Nous, les profs, sommes souvent une porte d’entrée pour explorer des solutions à des problèmes qui ne sont pas d’ordre pédagogique. J’ai reçu dans mon bureau des étudiant.e.s qui affrontaient des crises diverses : dépression, harcèlement sexuel, choc à la suite d’un évènement, que ce soit un vol ou un accident. Nous leur servons alors de courroie de transmission, de première ligne, d’oreille attentive. Cette partie-là du travail de prof est cruciale. Elle permet bien sûr de les soutenir et de les aider à trouver des appuis adaptés à leur situation, mais aussi, elle témoigne d’une relation de confiance extrêmement gratifiante, qui montre que le lien pédagogique si primordial a des prolongements dans des relations humaines de solidarité.


Au retour du cégep, et malgré l’heure avancée de l’Est, la ville est sombre. Dans mon quartier, je ne reconnais personne. Des rafales d’eau balaient les rues, chacun rentre chez soi prestement.


Un vent mauvais retourne contre eux-mêmes les trottoirs et les arbres. Les tuiles des toitures frémissent, se serrent les unes contre les autres. Les murs de la maison ondoient. La matière n’a plus de consistance. Je cherche fébrilement ma clef dans mon sac, pour enfin me mettre à l’abri, mais je ne la trouve pas. Comme si j’étais dans un rêve troublant où je voulais courir pour me protéger d’un danger, mais que mes jambes ankylosées m’empêchaient de fuir. Enfin, la voilà.
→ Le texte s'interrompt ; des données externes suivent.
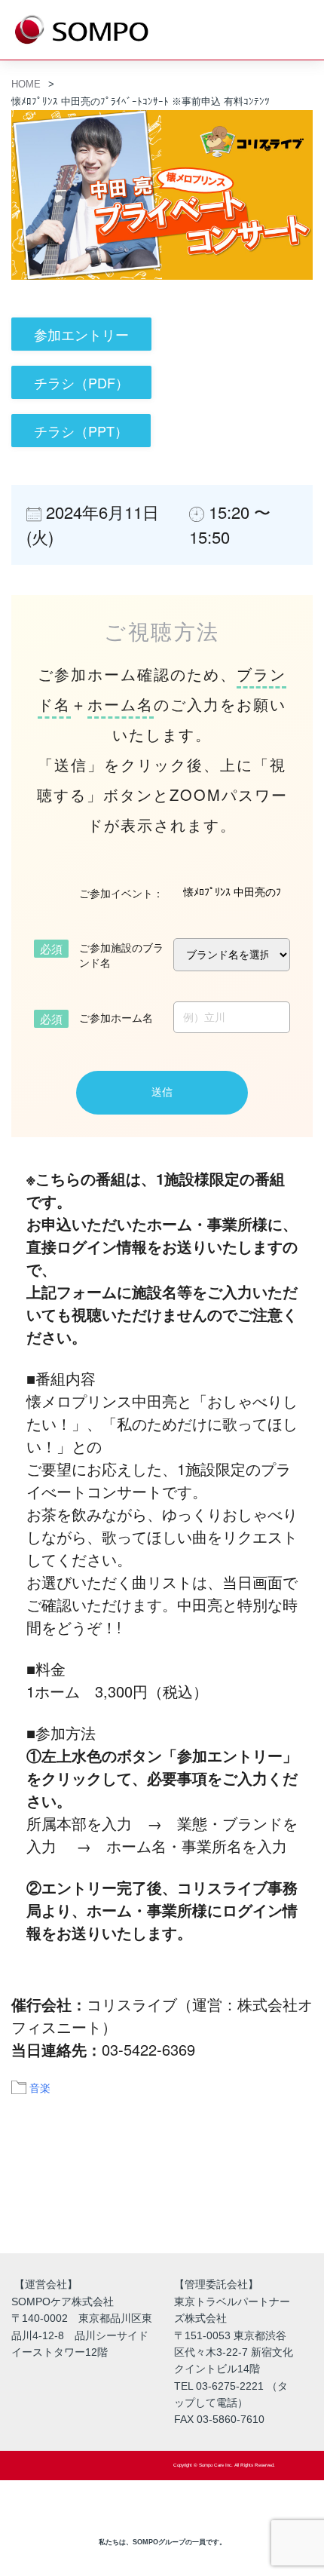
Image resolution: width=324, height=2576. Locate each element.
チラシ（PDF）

Désormais, au salon, l’océan s’est introduit, qui tempête et remue tout. Les couleurs et les formes sont altérées. Je ne m’attendais pas à ce que ma propre maison soit ainsi troublée. Je lutte contre les vagues qui viennent taper contre le mur du fond où ma très sereine Annonciation se fait bousculer. Pauvre elle. Je n’aurais jamais pensé la voir un jour dans une telle situation. Mais je ne peux empêcher la marée de menacer ses ocres, ses bleus et ses dorés. Le beau voile qui encadre son visage paisible lui donne maintenant l’air effaré d’un axolotl.


Confondue, je vais à la cuisine et sors un poisson du congélateur.


C’est le jour zéro du confinement.


Isabelle Larrivée





Illustration: L'annonciation, Antonello da Messina, 1474-75.